Begin
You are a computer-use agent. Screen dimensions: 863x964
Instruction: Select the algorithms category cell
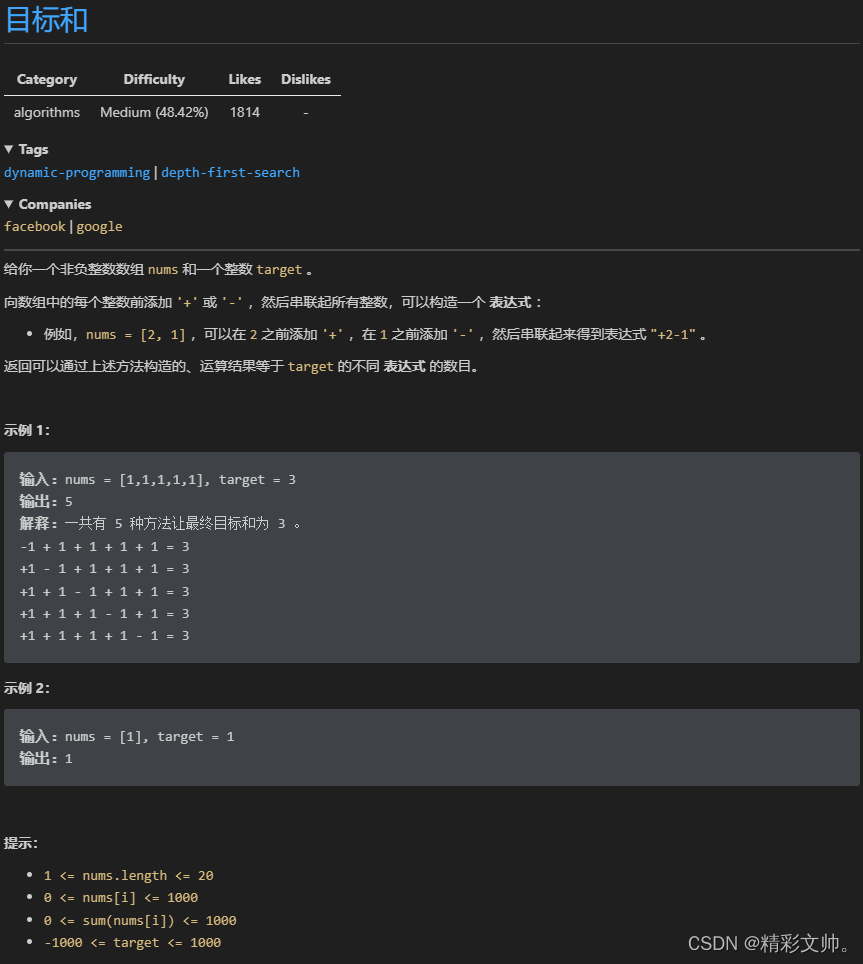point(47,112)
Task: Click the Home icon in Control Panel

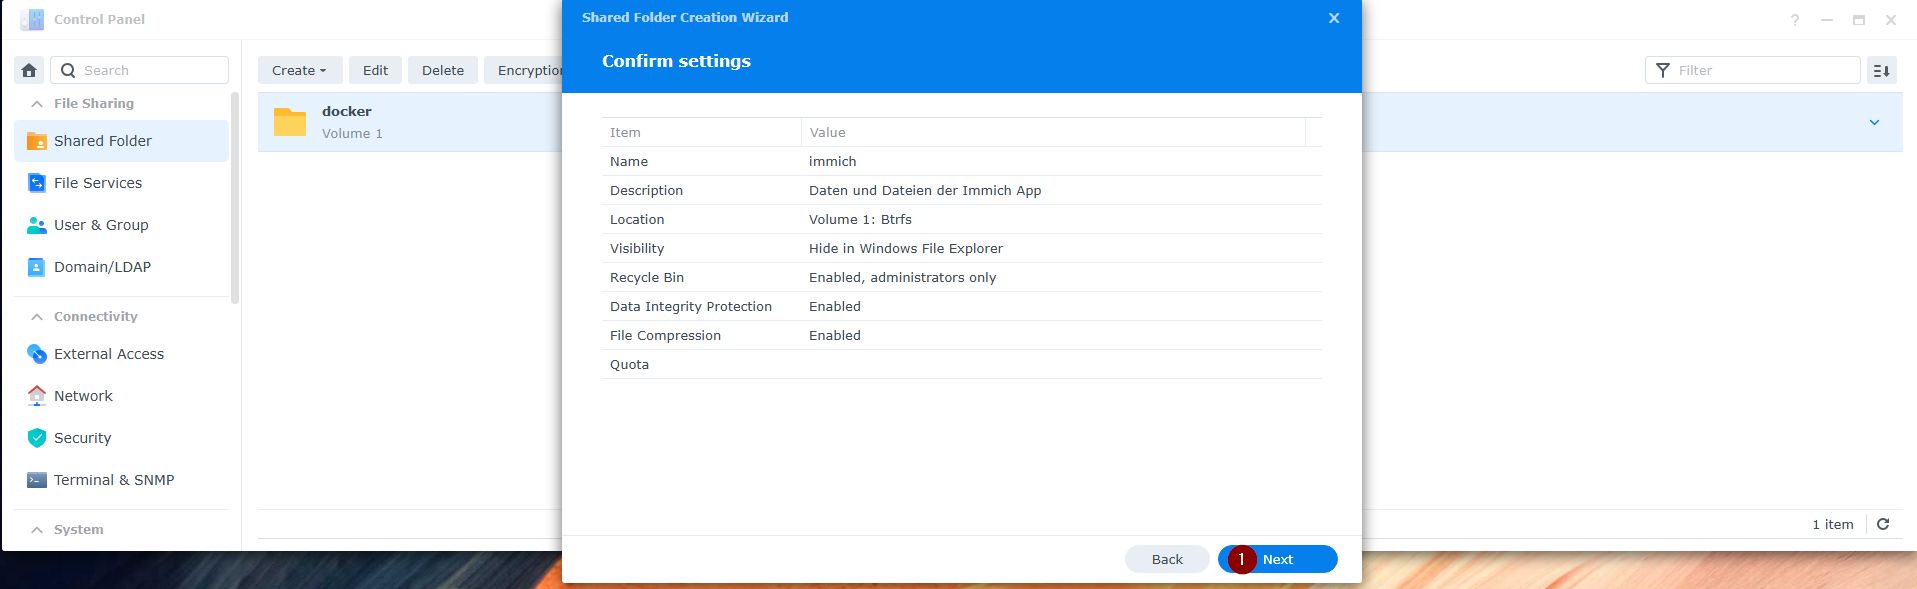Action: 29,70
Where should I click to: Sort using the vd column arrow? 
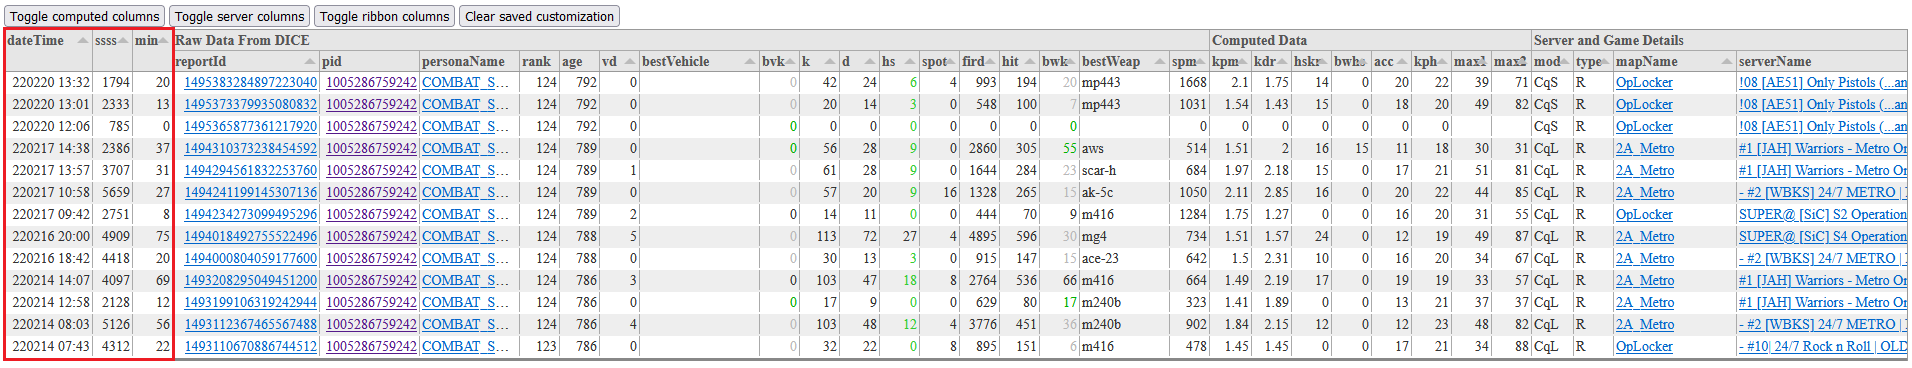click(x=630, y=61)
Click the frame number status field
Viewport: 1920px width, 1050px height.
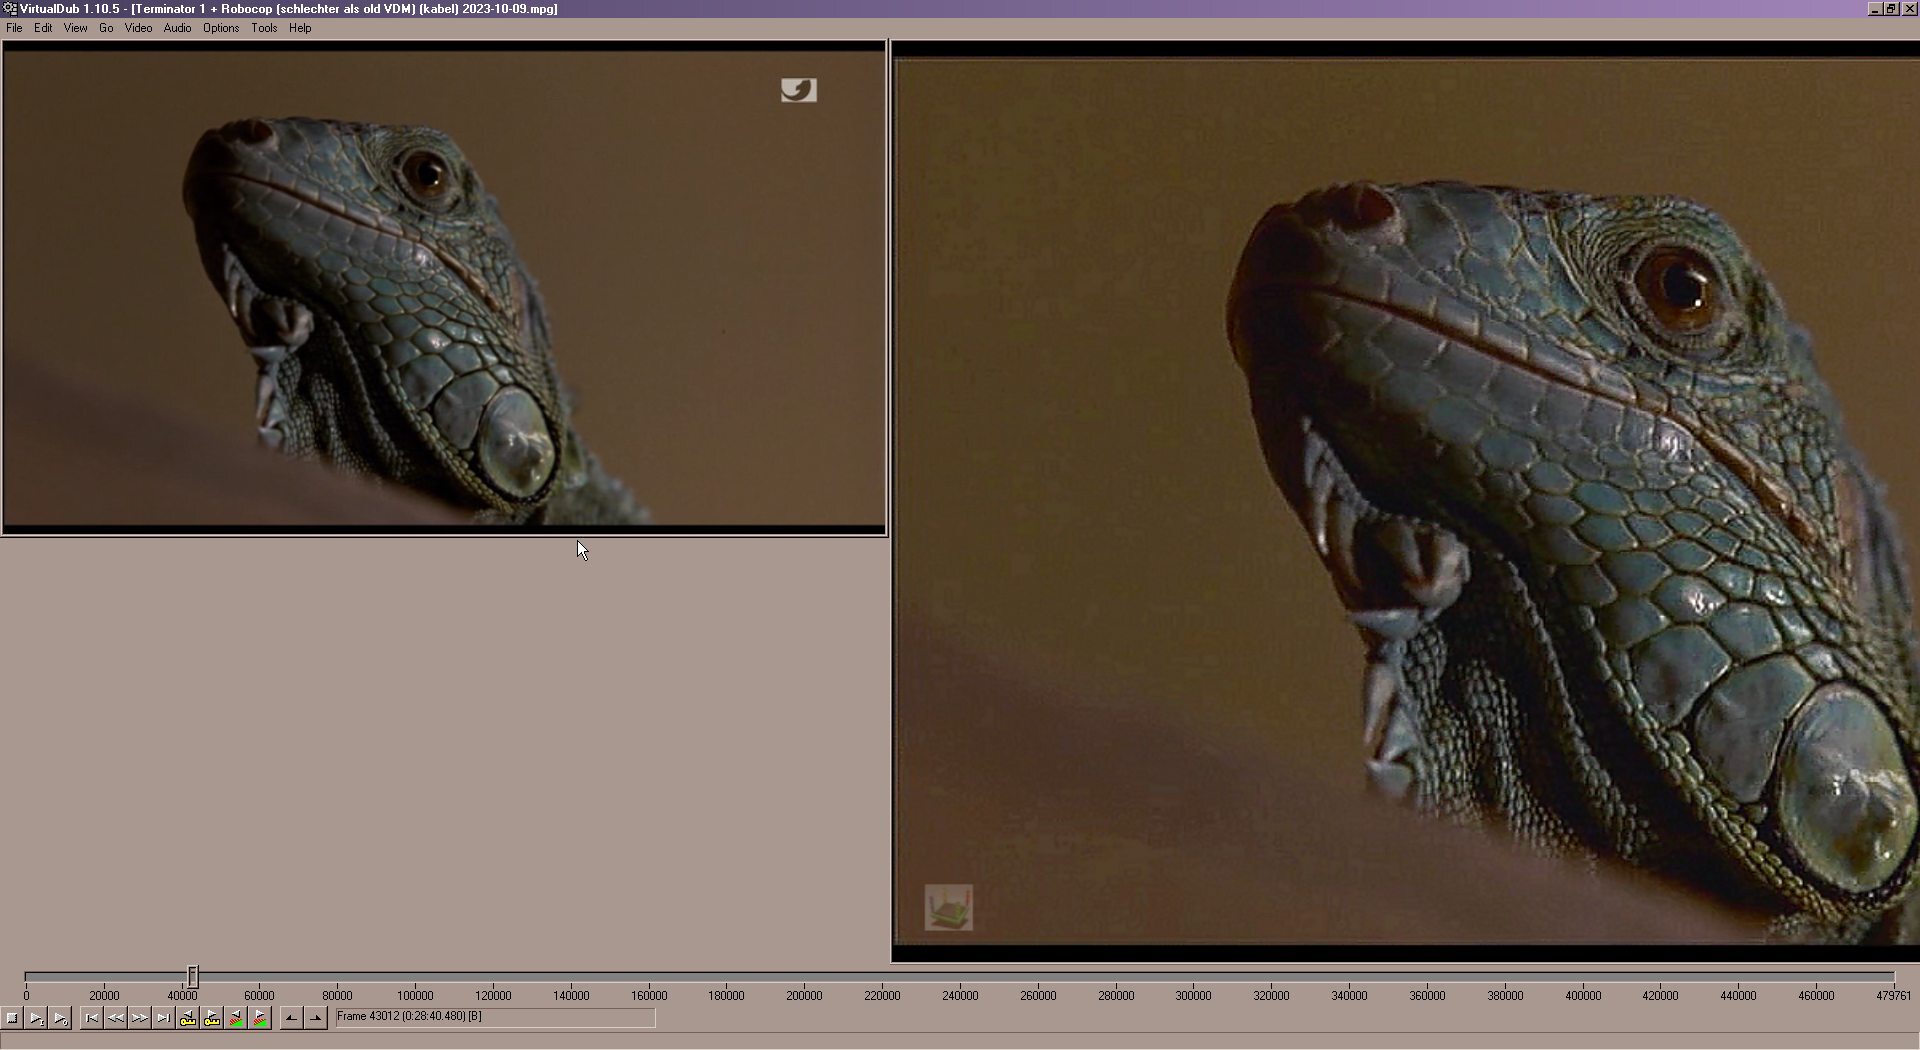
End
Copy every line of the rows above word for word, leaving out the pictures.

You are a computer-use agent. Screen dimensions: 863x964
Instruction: Select the algorithms category cell
point(47,112)
Task: Click the Home icon in Control Panel

Action: 29,70
Where should I click to: Sort using the vd column arrow? 
click(x=630, y=61)
Click the frame number status field
Viewport: 1920px width, 1050px height.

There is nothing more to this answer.